Why is meiosis important for organisms? Imagine this, if gametes (eggs and sperms)
were to be produced by mitotic division only and not be meiosis, then the gametes
would contain the same number of chromosomes as that of the diploid somatic cells.
Consequently, when the gametes fuse during fertilization, the resulting zygote will
contain four sets of the homologous chromosome and become tetraploid.

This scenario of “doubled chromosome content” will go on to the next generations and


this leads to chromosomal aberrations. The chromosomal number is disrupted and
unkept throughout generations. This is, in fact, a case of chromosomal abnormality.
Therefore, to keep the number of chromosomes constant in each generation, gametes
are produced by the process of meiosis, during the formation of gametes, meiotic cell
division decreases the number of chromosomes to haploid.

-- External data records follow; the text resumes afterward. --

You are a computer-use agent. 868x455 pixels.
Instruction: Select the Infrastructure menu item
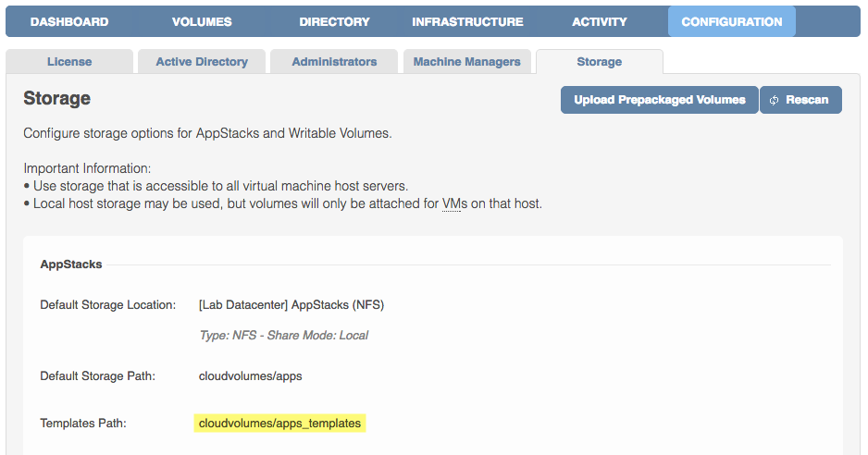coord(467,21)
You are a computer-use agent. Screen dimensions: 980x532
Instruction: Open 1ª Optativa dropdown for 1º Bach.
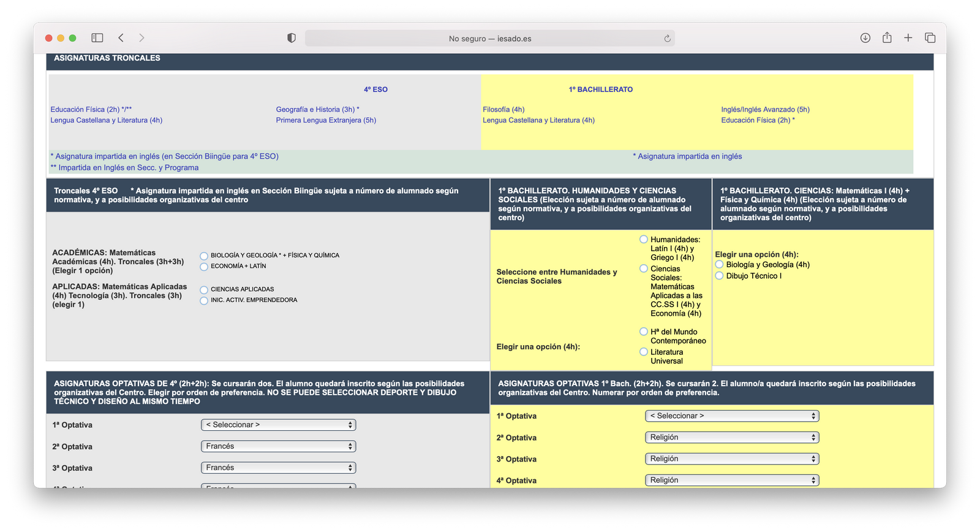pos(732,416)
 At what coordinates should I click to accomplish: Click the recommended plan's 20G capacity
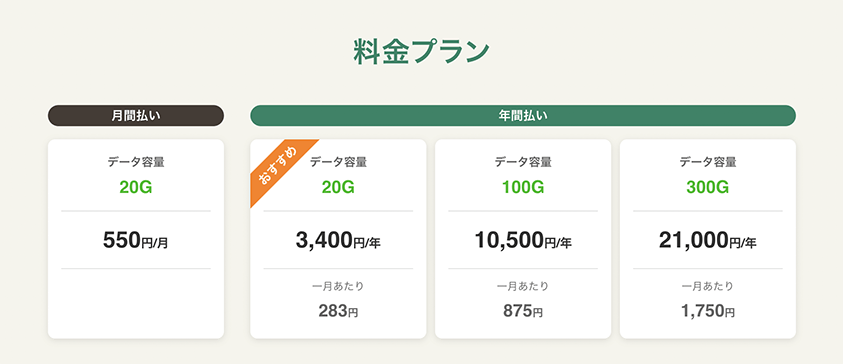pyautogui.click(x=338, y=187)
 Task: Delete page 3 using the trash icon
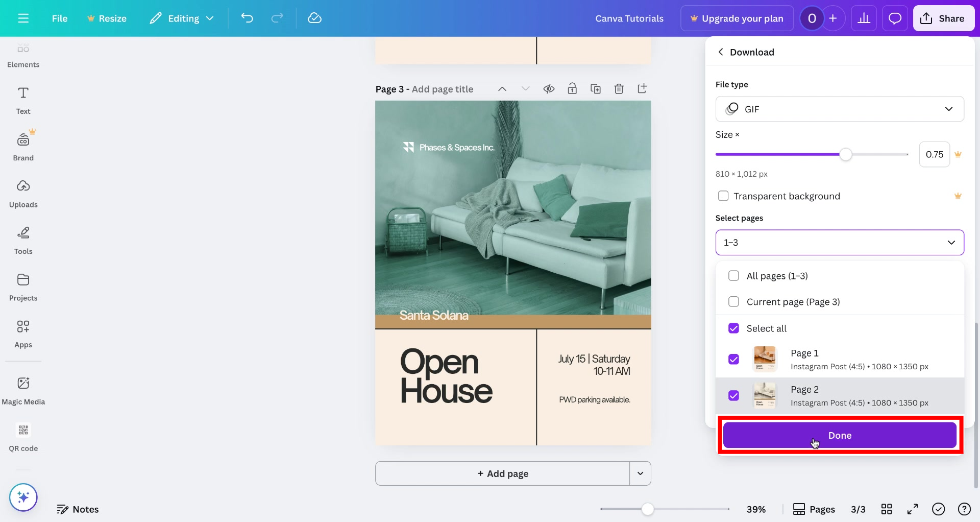point(619,88)
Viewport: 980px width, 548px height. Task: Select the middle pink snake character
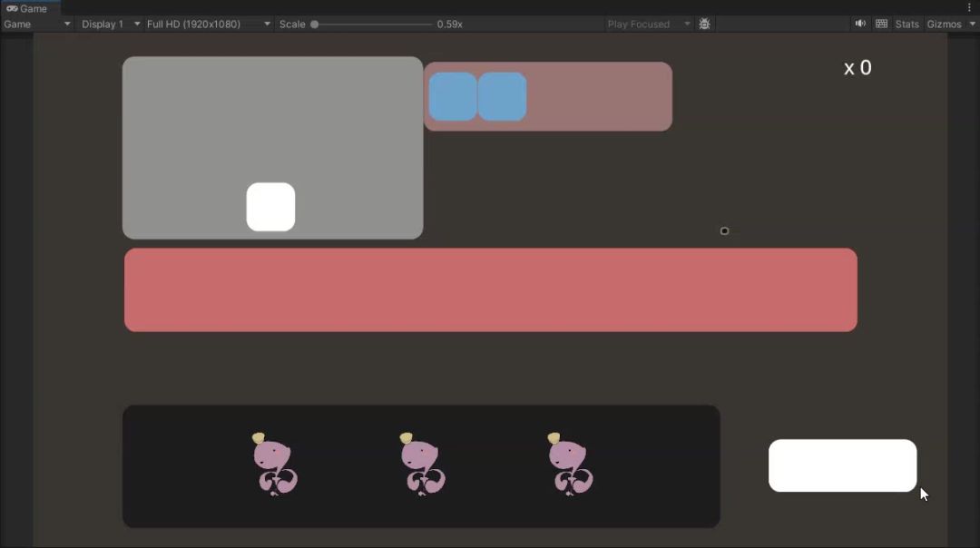421,465
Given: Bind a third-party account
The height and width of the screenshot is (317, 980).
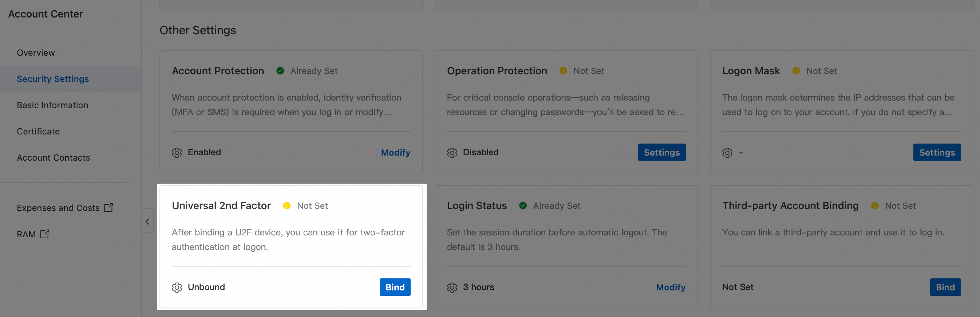Looking at the screenshot, I should 945,287.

So what does meiosis produce? Meiosis starts with one round of replication of


chromosomal DNA, then two steps of nuclear division. As a result, four daughter nuclei
(each of them is present in a new daughter cell) are produced from the meiotic division
of the original cell. Each daughter cell nucleus contains only a haploid number of
chromosomes. The formation of gametes haploid cells occurs in two rounds: Meiosis I
and II, with DNA replication for one time only (at the S phase of interphase).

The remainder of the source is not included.